● EXERCISE DESCRIPTION: Collect all lines below with the string "Select".
____ INPUT
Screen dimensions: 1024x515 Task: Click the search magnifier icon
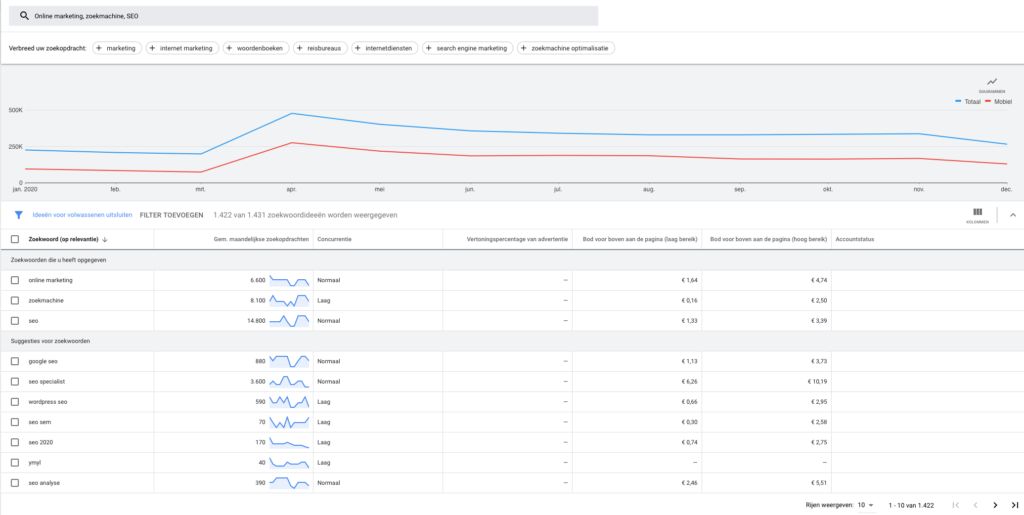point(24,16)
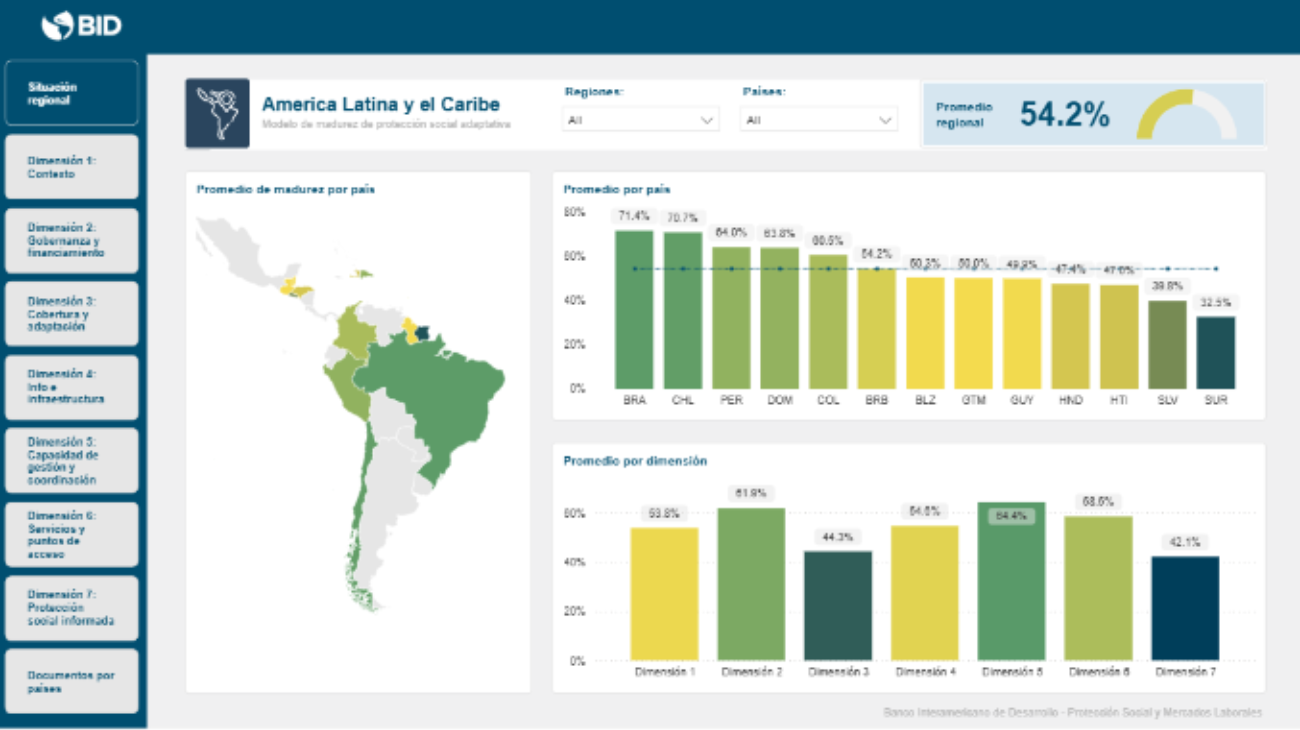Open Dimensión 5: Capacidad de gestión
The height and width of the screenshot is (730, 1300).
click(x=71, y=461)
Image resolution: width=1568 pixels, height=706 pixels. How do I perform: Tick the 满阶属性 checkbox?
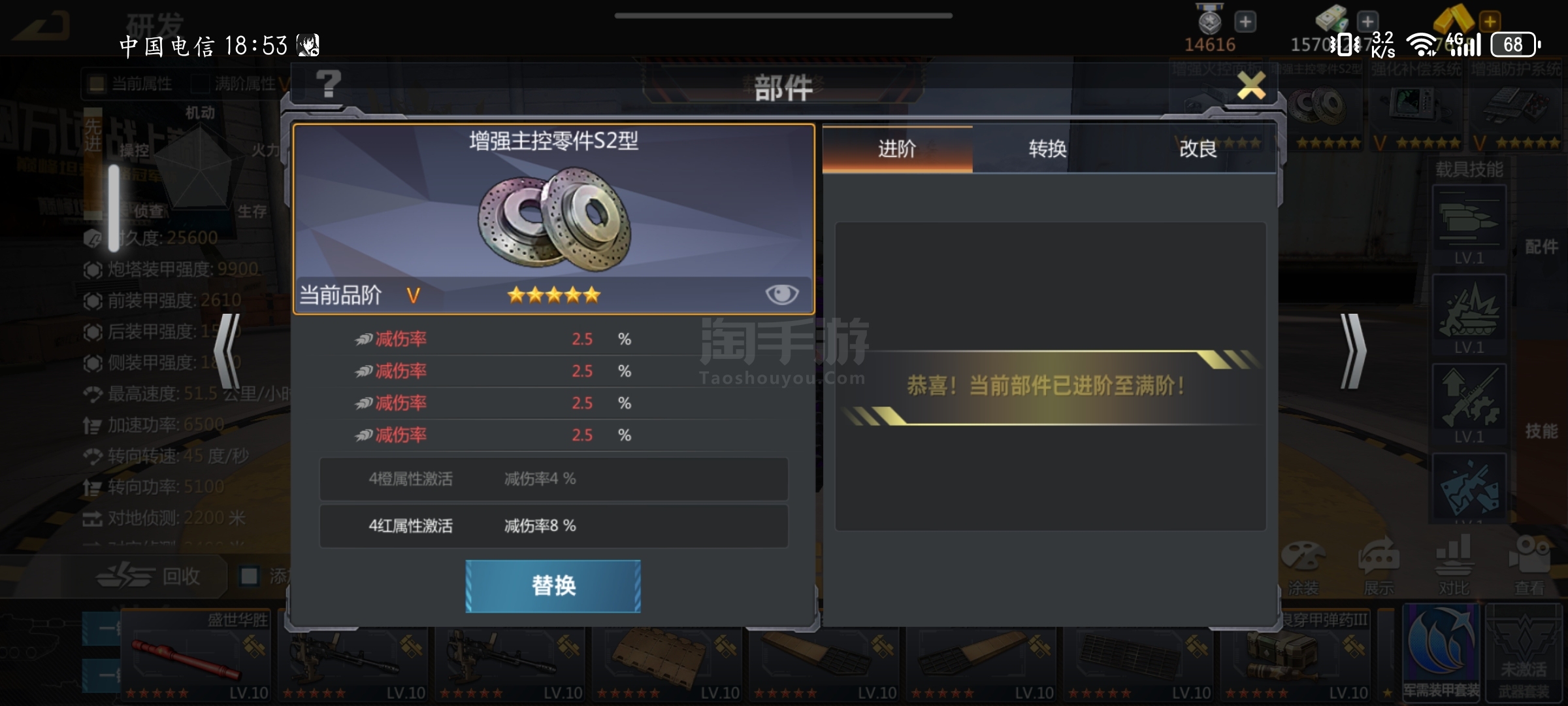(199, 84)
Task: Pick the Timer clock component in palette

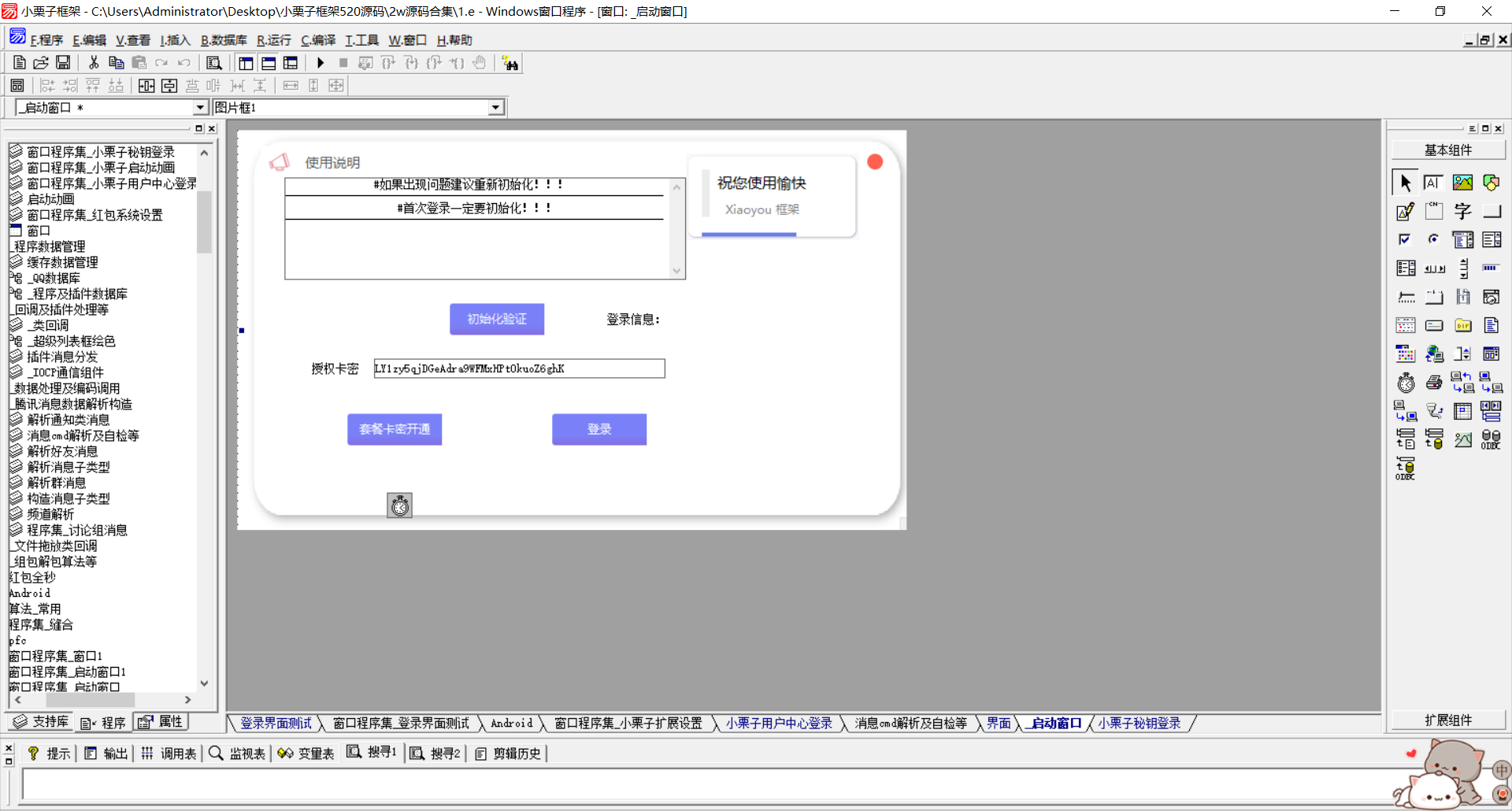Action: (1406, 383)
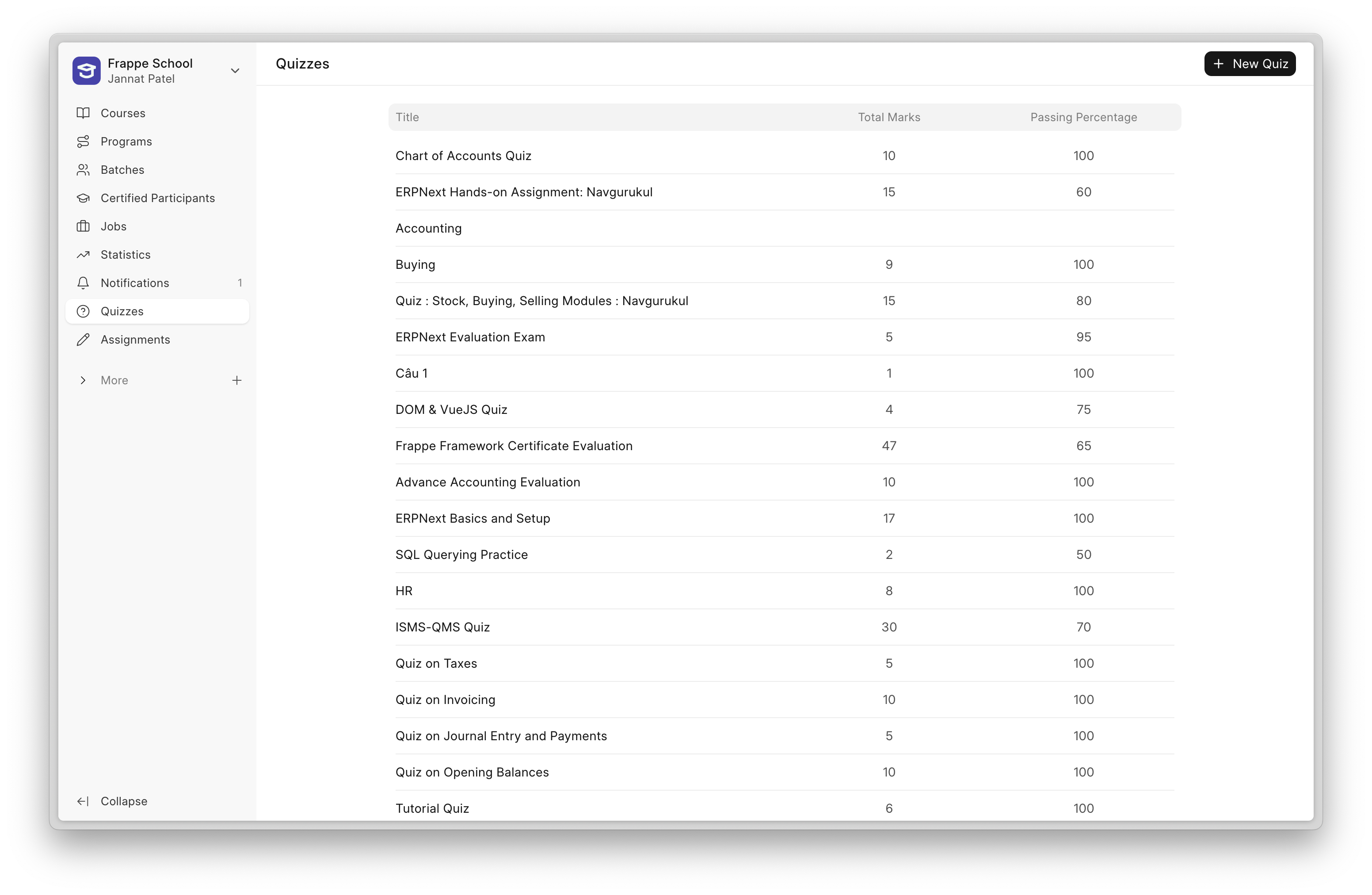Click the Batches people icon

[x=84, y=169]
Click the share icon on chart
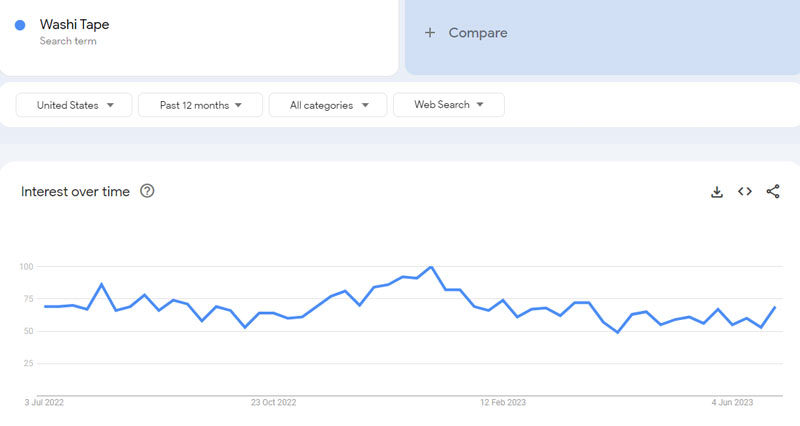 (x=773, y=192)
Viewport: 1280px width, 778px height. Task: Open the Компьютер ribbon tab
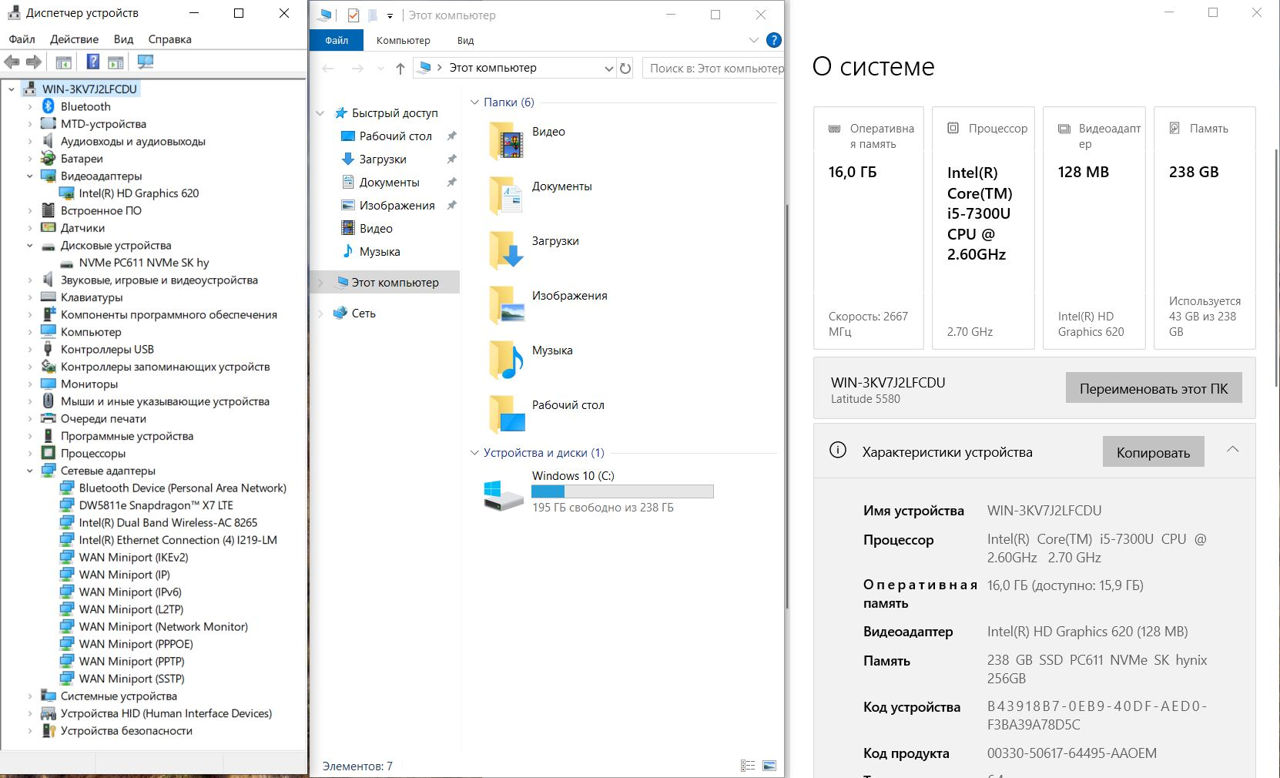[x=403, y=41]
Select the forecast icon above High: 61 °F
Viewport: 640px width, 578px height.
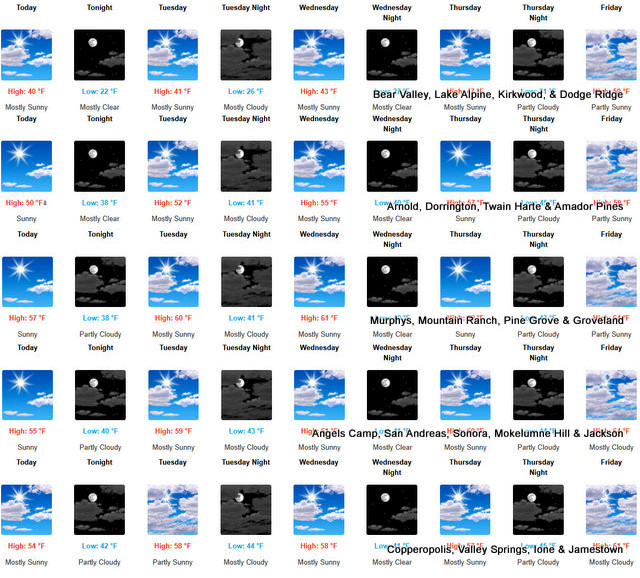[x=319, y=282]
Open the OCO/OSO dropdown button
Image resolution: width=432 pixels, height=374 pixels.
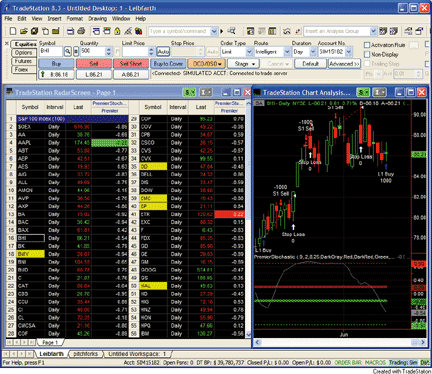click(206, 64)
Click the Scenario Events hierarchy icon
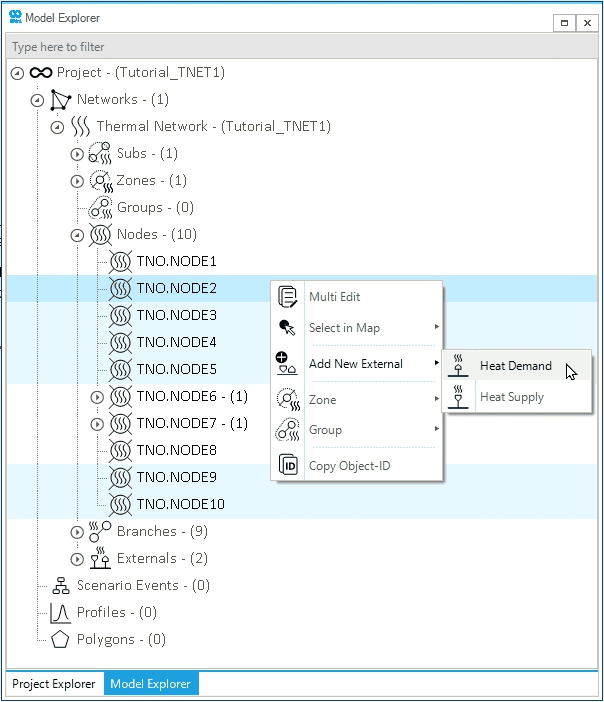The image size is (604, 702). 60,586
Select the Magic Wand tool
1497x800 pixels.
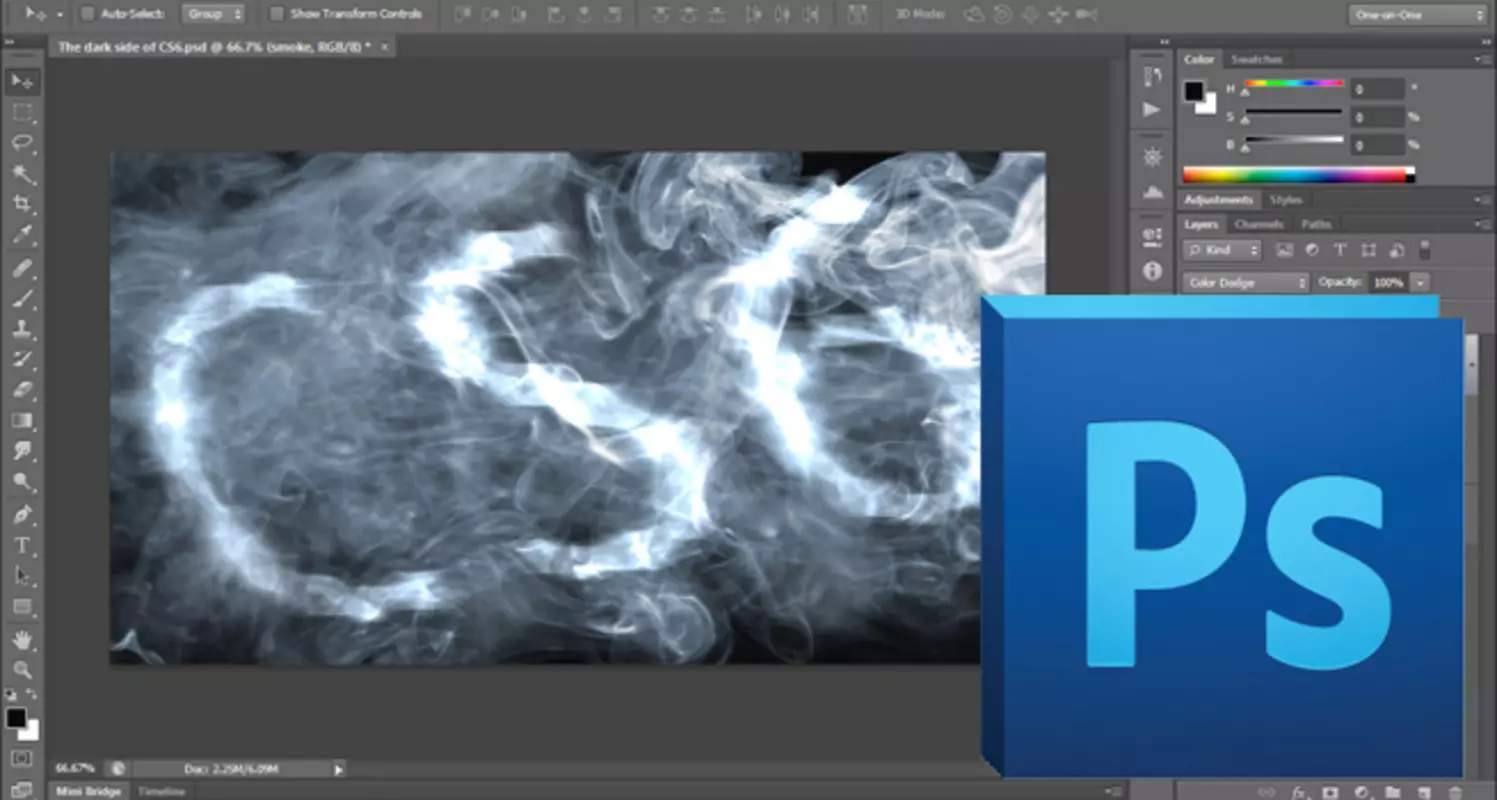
________
● TASK ANSWER:
Select the forecast icon above High: 61 °F
Select the Magic Wand tool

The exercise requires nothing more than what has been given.